Input data:
=== Section Start ===

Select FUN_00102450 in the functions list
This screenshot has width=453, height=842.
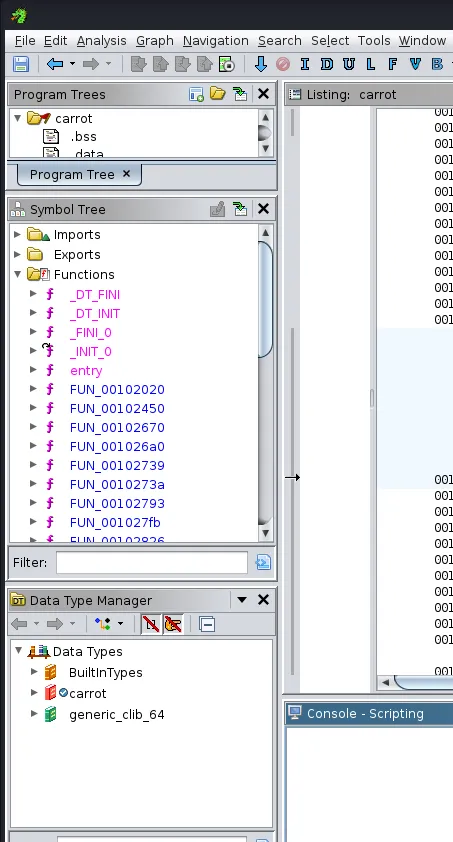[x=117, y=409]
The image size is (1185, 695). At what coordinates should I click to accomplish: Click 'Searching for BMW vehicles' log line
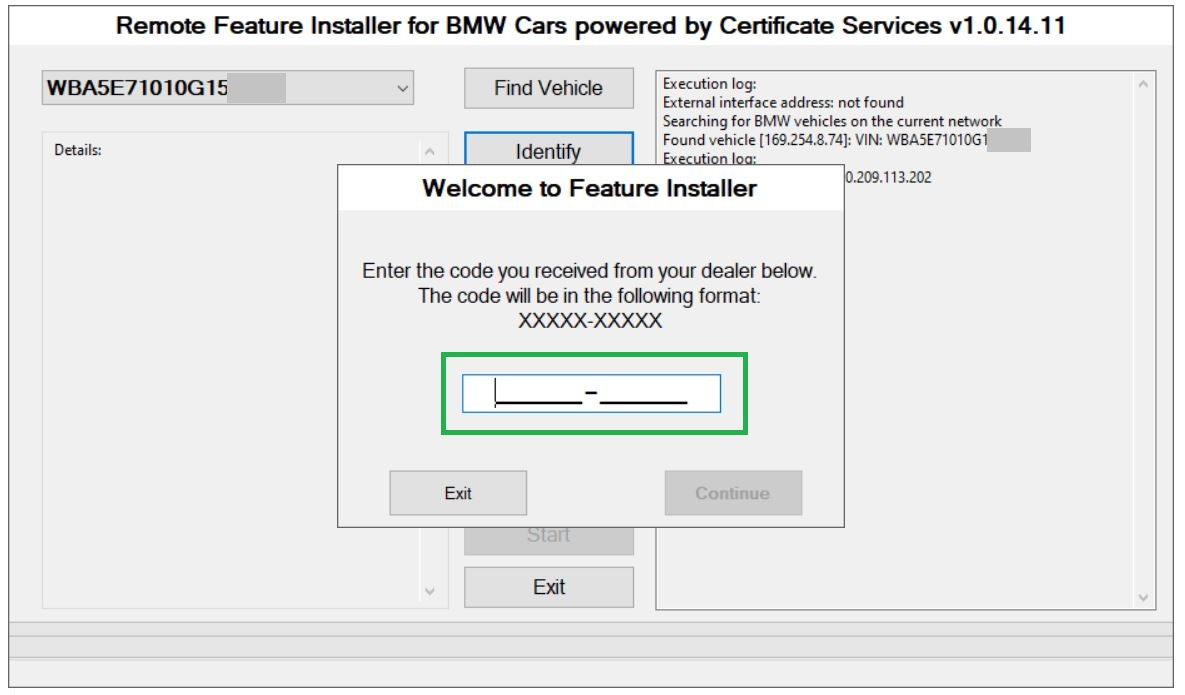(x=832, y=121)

=== Section End ===

Task: Only the lines from the one containing "This screenshot has width=453, height=842." through the last line of the data above, both included, belong in the reply, each restated exactly and without pictures.

The completed task:
This screenshot has width=453, height=842.
[x=117, y=409]
The image size is (1185, 695). At what coordinates should I click to accomplish: Click 'Searching for BMW vehicles' log line
(x=832, y=121)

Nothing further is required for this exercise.